**About this exercise**:
Within the entries that follow, show each line where the word "agent" occurs.

━━ Records to process ━━

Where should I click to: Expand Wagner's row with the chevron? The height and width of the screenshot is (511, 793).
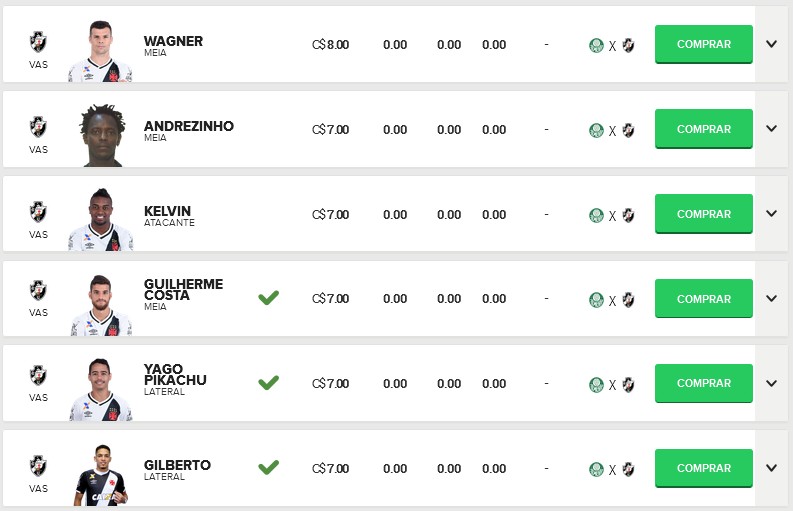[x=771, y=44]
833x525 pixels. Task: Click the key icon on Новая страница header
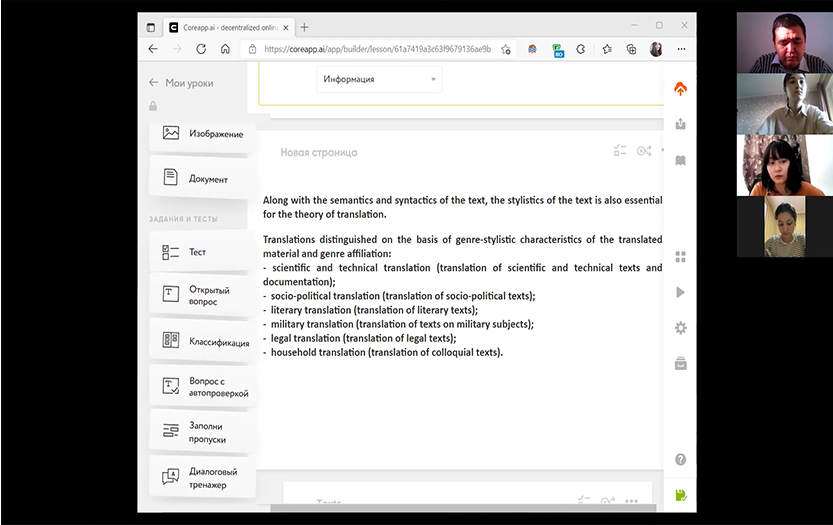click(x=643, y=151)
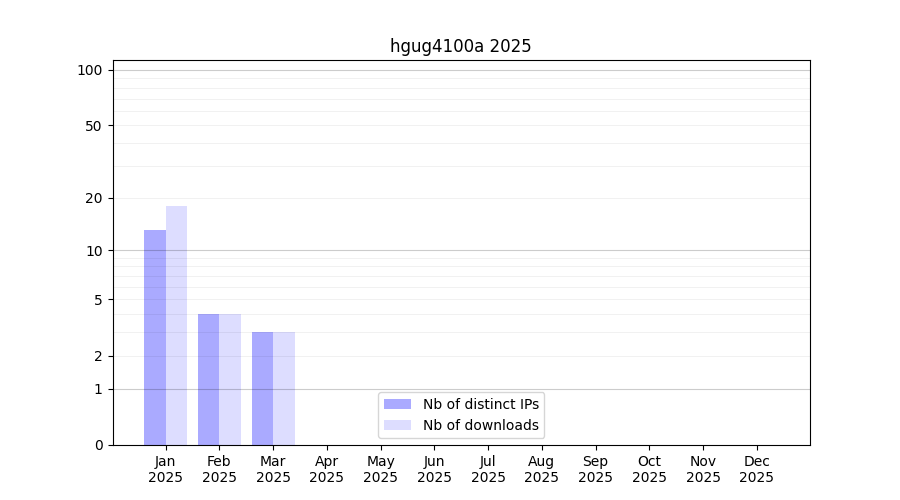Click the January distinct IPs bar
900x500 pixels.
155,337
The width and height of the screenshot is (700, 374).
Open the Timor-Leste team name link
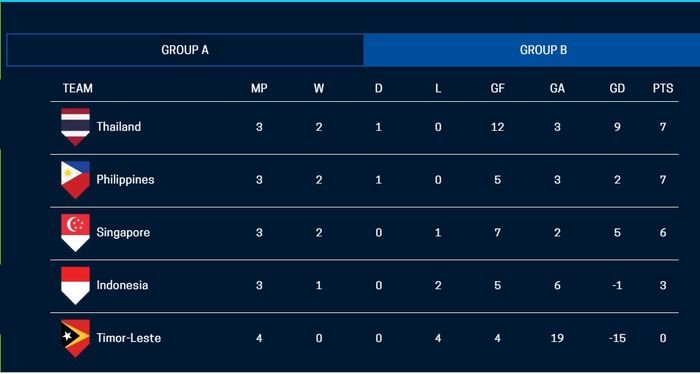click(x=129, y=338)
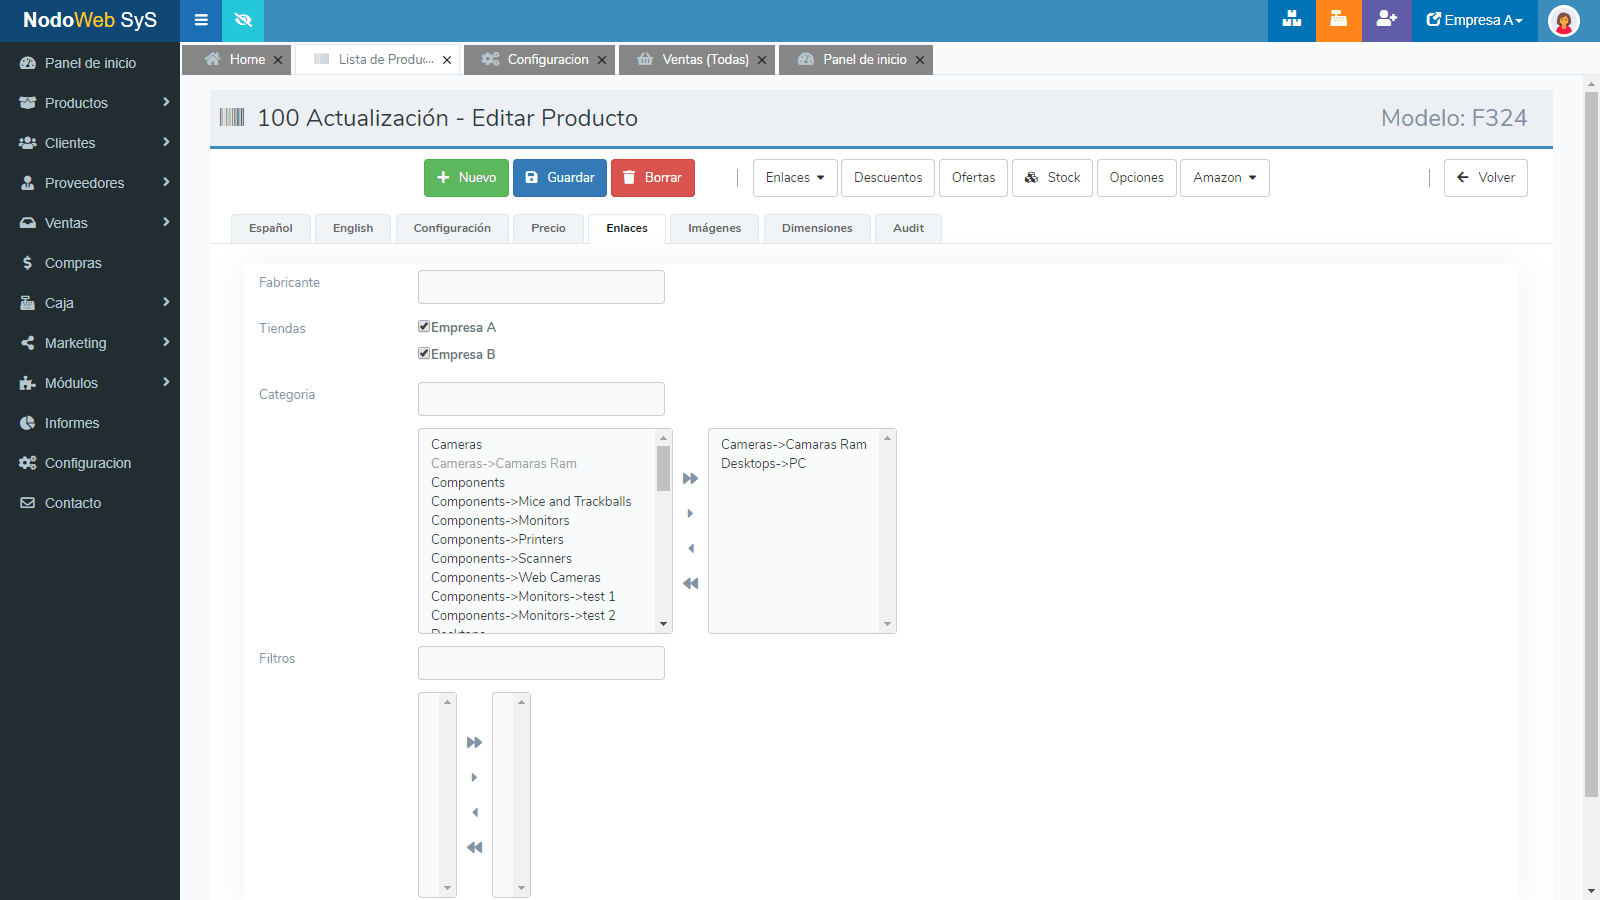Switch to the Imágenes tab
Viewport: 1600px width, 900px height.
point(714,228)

━━━
━━ Records to process ━━

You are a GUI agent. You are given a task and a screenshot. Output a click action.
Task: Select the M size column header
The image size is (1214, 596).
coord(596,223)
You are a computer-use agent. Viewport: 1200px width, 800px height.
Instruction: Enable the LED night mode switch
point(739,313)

━━━

**Problem solution**:
You are a GUI agent. You are given a task and a screenshot. Output a click action.
You are a computer-use agent. Viewport: 1200px width, 800px height.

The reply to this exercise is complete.